_OBJECTIVE_. Copy the material below word for word, from the line with "Where should I" up to and including the line with "The image size is (1568, 753). coord(148,550)". Leave out the pictures.

_INPUT FOR THIS TASK_.
* start *

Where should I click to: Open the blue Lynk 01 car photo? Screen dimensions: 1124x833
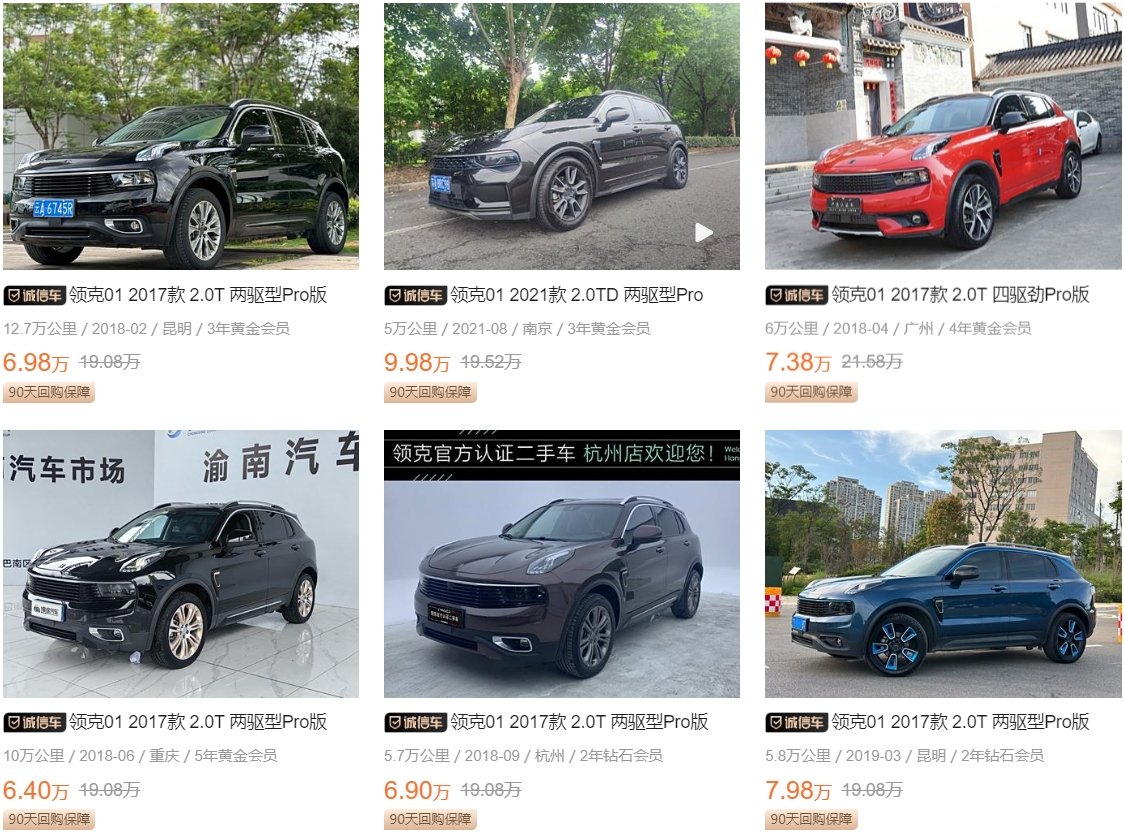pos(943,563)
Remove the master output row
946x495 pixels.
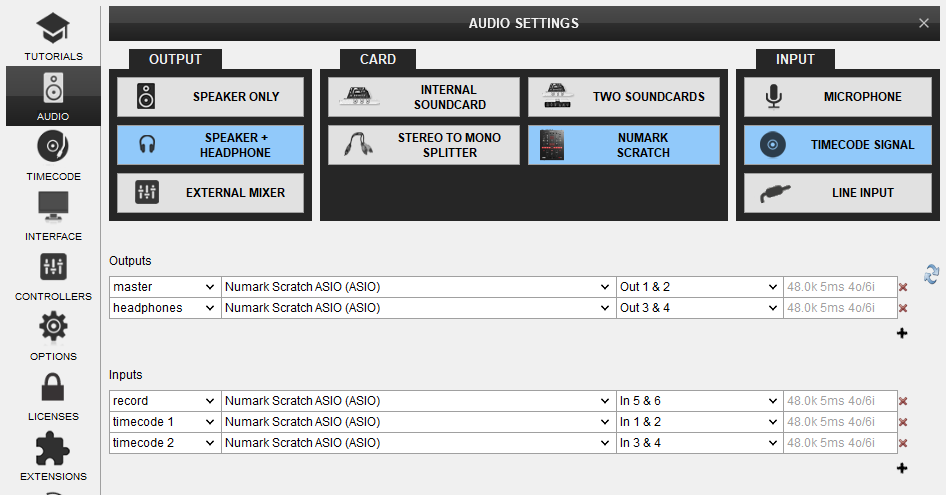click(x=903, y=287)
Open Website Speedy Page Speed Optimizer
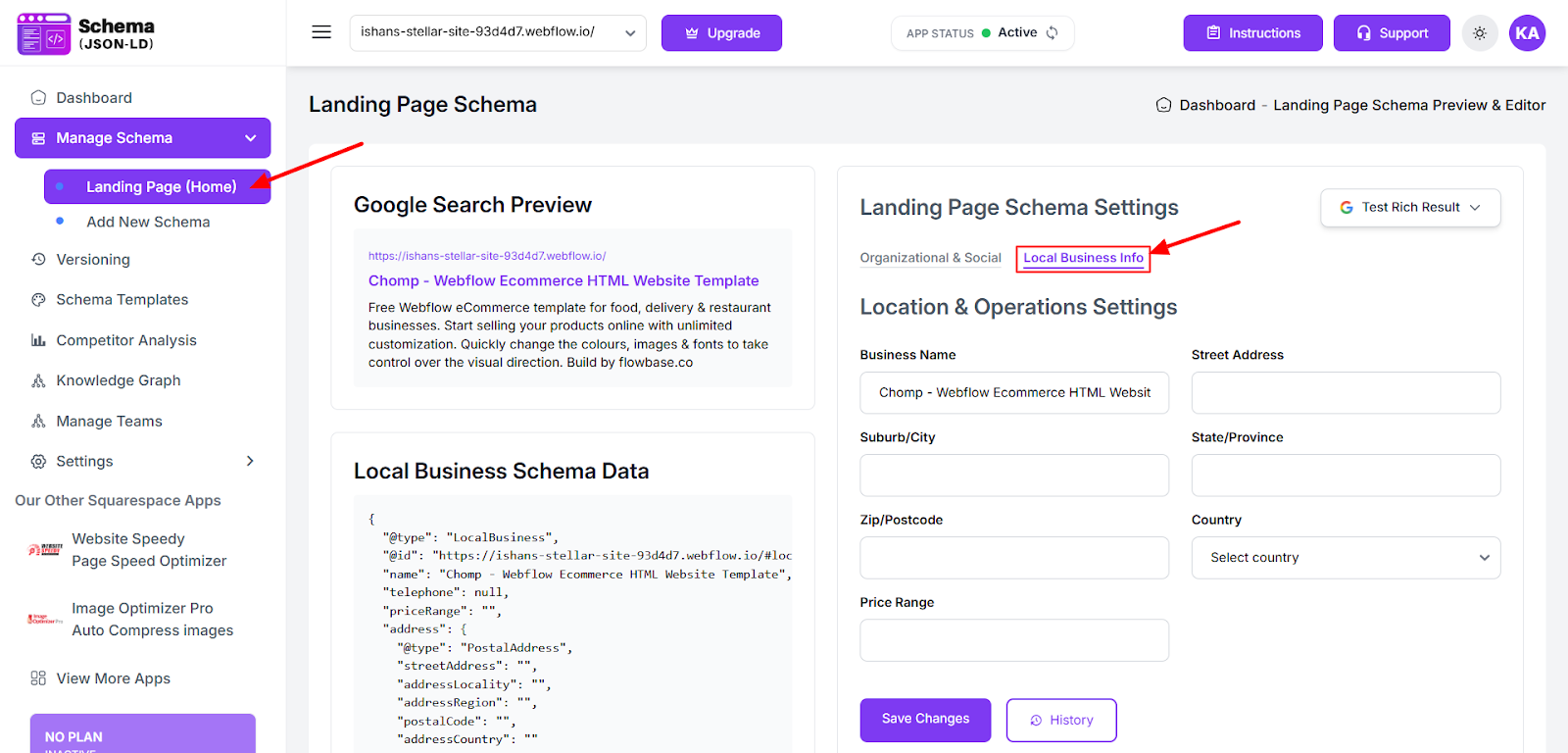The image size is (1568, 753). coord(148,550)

* end *
* start *

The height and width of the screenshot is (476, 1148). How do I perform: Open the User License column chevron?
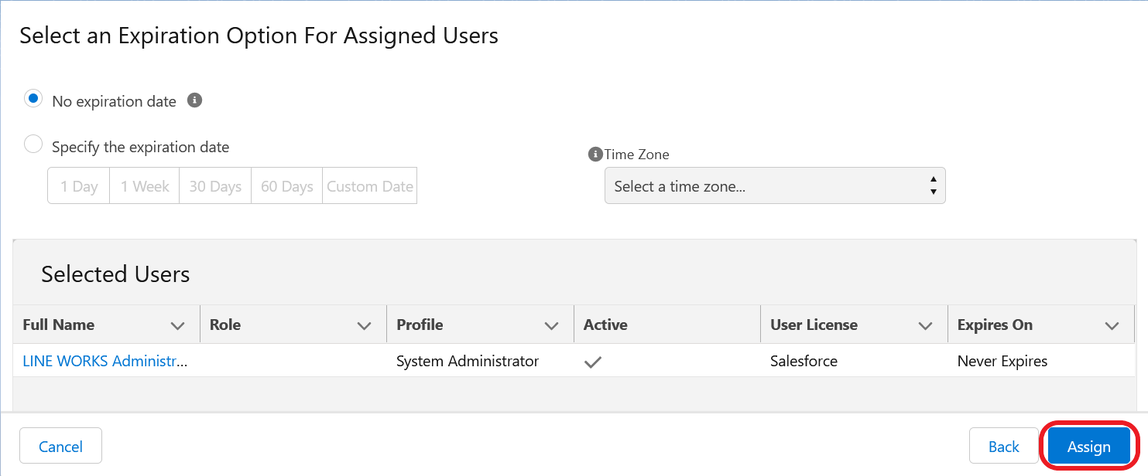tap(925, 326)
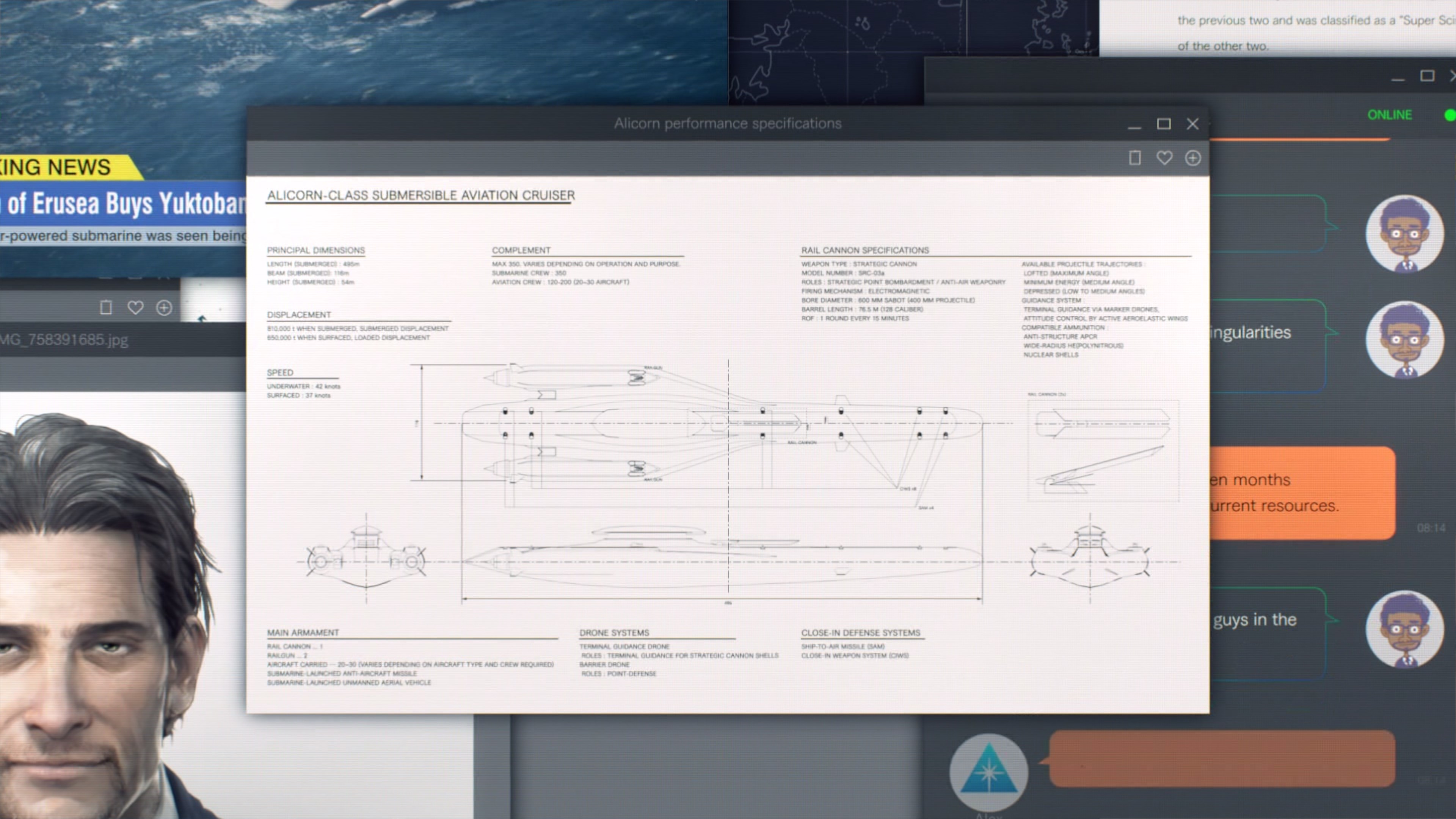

* end *

_SOLUTION TO THIS TASK_.
Where should I click to: Open the blue Lynk 01 car photo? Screen dimensions: 1124x833
pos(943,563)
Remove the master output row
946x495 pixels.
click(x=903, y=287)
Open Website Speedy Page Speed Optimizer
The image size is (1568, 753). coord(148,550)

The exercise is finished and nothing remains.